SQS Queue Drama
So here is an interesting problem that I came across recently with a customers solution. It’s one of those problems that seems so simple when you find out what is happening but can take an annoying amount of time to diagnose when it is happening.
The problem was that the number of messages visable was growing considerably every day on the SQS queue. This didn’t make much sense. Let’s have a look at why this was so strange and then the eventual simple solution.
Why this was weird?
-
The input into this queue didn’t change, there was no additional load being applied, the load had been consistent for well over a year with no issues.
-
The code around the queue and its consumers had not changed within a year either, it had been performing perfectly well up until this point, there had been no changes to the infrastructure or backend code.
-
The servers were running using spot instances, but again there was no early terminations or other lifecycle management of the spot instances that could have affected this.
-
There were no obvious error messages in the logs for the consumers, they appeared to be processing messages successfully, happily churning through thousands of messages.
But the load wasn’t going down, it was just continuously growing on the queue.
So what on earth was happening?
Well given all of this information we have to start looking at this analytically and ruling out parts of the solution. We can see that it cant be a recent code change, it cant be an increase in load, it cant be the servers being dropped. So what would cause this?

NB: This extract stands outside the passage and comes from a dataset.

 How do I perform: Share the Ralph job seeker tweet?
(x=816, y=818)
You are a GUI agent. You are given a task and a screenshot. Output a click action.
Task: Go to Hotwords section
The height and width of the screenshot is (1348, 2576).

If we pause for a moment and think about how the queue is working we can narrow it down. Messages are being pushed to the queue constantly, and the consumers are constantly pulling data from the queue. This load level hasn’t changed and yet the queue is growing, so the only explanation must be with the consumers, but they seemed to be processing the messages fine, tens of thousands of messages were being processed.
So what could cause a consumer to be successfully processing a message but still leading to the queue size increasing…….
The visibility timeout, thats what.
In our case here the visibility timeout was set to 30 seconds, which seemed like a reasonable amount of time when messages were typically processed within a couple of seconds. However, when just a few messages were more complex and added to the queue, and they started taking longer than 30 seconds to process, the entire thing collapsed.
What was happening?
Well one of these complex messages was added to the queue, this was then picked up by a consumer who took slightly longer than 30 seconds to process it. There were no errors as the message was eventually successfully processed. However the visibility timeout kicked in as it took longer than 30 seconds and the SQS queue essentially assumed that consumer was dead and so it gave that same complex message to another consumer, which then also took longer than 30 seconds, so SQS then gave it to another consumer… and so on.
This meant that with a small flood of complex messages the entire system was taken down and it never recovered. Threads were being locked up by the constant retries of the same messages, and so the amount of actual work the consumers could perform was severely limited.
What to do?
Well firstly set the visibility timeout to something sensible, and by sensible I mean something dramatically higher than what you believe the longest processing time could be. Either this has to be set or else you need to dynamically increase it when your consumer starts to take too long to process the message.
Also you should have a limit in number of retries of messages and a dead letter queue for messages that have been marked as failing on consumers.
Doing this should ensure that you donw end up in the strange situation where your queue is growing but there are no errors.